Los Angeles (API) – Millions of shocked Michael Jackson fans today remembered him as an inspiration—namely as an inspiration not to become wealthy and famous.
“I remember when I was little I wanted to be just like Michael Jackson and I took dancing and singing lessons,” said Wes Miles of nearby Riverside. “Then as he got stranger and stranger I realized, ‘Wow, who would ever want things to go so horribly horribly wrong?’”
Jackson’s surprise death on June 25 shocked millions of people all over the globe, throwing the world into both mourning and a tut-tutting disavowal of Jackson’s life and the surreal, alienating effects of his all-consuming celebrity.
“There but for the grace of God go I,” said 12-year-old Sheila Stevens of Albuquerque, New Mexico.
“I always remember Michael Jackson saying follow your dreams. But I got something completely different from that: ‘Be careful what you wish for.’ You just might get it and start talking to monkeys and dating 12 year old boys.’”

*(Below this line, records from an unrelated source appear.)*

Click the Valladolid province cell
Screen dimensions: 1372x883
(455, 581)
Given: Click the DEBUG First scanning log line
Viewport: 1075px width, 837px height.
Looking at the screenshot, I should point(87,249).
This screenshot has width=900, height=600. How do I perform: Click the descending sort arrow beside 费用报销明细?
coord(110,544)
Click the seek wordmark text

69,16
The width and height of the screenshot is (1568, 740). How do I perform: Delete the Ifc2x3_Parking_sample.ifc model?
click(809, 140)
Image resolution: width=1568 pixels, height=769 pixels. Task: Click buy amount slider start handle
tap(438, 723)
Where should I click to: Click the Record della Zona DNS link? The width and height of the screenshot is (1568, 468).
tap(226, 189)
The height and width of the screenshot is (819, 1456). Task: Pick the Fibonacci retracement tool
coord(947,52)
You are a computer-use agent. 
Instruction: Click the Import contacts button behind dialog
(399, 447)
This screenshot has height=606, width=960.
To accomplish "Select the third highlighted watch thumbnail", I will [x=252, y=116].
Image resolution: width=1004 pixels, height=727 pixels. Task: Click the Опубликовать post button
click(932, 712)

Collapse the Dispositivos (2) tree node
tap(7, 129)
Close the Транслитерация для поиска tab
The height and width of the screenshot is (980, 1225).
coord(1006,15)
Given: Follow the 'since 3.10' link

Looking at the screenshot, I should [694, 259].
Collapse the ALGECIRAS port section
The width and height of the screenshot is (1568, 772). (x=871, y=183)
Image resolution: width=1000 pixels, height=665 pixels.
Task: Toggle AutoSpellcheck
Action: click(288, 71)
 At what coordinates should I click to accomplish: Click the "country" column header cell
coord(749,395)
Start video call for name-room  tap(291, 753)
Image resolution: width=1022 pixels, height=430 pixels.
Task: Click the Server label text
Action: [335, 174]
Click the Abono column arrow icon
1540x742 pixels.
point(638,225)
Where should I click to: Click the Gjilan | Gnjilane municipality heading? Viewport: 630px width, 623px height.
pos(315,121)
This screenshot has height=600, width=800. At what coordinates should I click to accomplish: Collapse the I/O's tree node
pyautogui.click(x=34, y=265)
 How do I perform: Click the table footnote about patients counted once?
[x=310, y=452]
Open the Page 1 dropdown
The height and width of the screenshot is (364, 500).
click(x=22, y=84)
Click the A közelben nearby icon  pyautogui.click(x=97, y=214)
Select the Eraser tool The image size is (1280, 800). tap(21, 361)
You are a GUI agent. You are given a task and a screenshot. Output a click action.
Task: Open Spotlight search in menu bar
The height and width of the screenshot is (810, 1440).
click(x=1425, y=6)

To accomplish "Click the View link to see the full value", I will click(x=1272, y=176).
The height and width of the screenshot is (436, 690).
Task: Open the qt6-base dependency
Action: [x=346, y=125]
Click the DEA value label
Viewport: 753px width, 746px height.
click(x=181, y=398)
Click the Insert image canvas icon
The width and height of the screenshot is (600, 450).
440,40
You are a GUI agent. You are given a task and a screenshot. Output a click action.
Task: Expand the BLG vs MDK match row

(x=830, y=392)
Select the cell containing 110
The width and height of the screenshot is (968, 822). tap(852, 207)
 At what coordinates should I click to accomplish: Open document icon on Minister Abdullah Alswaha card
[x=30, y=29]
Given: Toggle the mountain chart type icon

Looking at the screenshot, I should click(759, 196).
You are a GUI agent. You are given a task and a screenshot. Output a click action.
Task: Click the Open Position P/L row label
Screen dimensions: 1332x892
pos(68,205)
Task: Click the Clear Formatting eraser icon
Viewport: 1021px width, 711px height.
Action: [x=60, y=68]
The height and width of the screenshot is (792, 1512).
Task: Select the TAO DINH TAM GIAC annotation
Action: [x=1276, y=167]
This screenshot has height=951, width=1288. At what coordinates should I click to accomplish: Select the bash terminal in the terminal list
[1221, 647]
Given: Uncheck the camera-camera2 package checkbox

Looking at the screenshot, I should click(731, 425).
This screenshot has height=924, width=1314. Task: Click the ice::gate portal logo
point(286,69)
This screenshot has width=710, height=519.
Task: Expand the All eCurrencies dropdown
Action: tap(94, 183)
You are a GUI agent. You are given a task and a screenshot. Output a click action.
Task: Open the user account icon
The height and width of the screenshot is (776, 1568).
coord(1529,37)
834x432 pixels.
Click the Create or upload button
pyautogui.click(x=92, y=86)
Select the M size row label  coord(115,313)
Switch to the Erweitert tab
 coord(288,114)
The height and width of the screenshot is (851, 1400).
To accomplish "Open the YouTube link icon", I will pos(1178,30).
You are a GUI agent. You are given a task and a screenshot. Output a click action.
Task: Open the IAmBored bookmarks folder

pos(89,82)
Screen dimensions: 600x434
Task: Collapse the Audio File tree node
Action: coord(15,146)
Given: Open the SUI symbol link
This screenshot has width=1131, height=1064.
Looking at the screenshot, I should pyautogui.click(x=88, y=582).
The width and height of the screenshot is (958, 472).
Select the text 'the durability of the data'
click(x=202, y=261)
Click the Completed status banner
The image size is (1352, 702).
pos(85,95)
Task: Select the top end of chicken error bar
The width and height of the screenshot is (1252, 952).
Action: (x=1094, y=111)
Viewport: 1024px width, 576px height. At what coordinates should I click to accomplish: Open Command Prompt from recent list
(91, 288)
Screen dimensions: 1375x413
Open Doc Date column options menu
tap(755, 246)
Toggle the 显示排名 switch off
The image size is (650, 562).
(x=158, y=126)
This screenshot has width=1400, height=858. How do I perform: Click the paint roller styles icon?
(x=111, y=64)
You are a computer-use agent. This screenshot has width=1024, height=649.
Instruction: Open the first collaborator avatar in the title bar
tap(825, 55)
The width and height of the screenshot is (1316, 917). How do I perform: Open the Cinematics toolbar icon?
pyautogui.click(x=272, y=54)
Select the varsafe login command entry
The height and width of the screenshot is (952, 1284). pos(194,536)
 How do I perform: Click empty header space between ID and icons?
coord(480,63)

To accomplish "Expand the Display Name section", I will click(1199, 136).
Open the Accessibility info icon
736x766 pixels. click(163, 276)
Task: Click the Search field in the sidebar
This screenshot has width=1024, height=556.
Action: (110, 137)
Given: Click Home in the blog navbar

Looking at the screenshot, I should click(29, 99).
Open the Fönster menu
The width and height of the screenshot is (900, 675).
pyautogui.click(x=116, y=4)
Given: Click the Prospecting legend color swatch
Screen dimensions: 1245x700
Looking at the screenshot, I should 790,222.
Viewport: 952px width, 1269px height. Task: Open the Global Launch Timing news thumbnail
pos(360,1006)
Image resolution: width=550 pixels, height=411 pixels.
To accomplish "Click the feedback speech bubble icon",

Daniel Lewis, a 42-year-old accountant from Omaha, Nebraska, said that when he was younger he wanted to be a comedian, and tried to get jobs in the entertainment business. After watching Jackson turn into a muttering elfin recluse, however, he realized he really ought to just go back to college.
“My mother always said, ‘You’re good with numbers. Don’t be a schmuck.’ I told her, ‘Mom, I want to be a star like Michael Jackson. A person’s got to follow his dreams.’ But boy was my mother right. You look at Michael Jackson three years after Thriller and you start to think, ‘Why am I being such a putz?’”
Paige Norman, a psychologist from Austin, Texas, said that the worldwide mourning over Jackson’s death shows how people not only celebrate pop musicians, but also how they slavishly ape them and identify with them, almost to the point of neurosis.
“People need heroes in these troubled times,” said Norman, “Especially people without good role models, who tend to need affirmation of their value and goodness from agents outside themselves. They very often turn to celebrities to provide that reflection of their worth.
“Probably Michael Jackson’s biggest contribution to human progress—more than his historic music—was that maybe he got people to stop doing that. Because he got pretty weird, you have to admit.”
Dorothy Totterman, a waitress from Glasgow, Scotland, said she once met Michael Jackson when she was an aspiring dancer. He told her after seeing a bit of her steps that she had real talent, and she said her heart was bursting with joy.
“But then I realized: This guy is wearing a mask and his nose is falling off into his dinner. What in the hell would I listen to this guy for? And that instinct helped me avoid a life of unrealistic expectations and emotional pain.”
“Thank you, Michael Jackson,” Totterman added. “Thank you so much for giving me that.”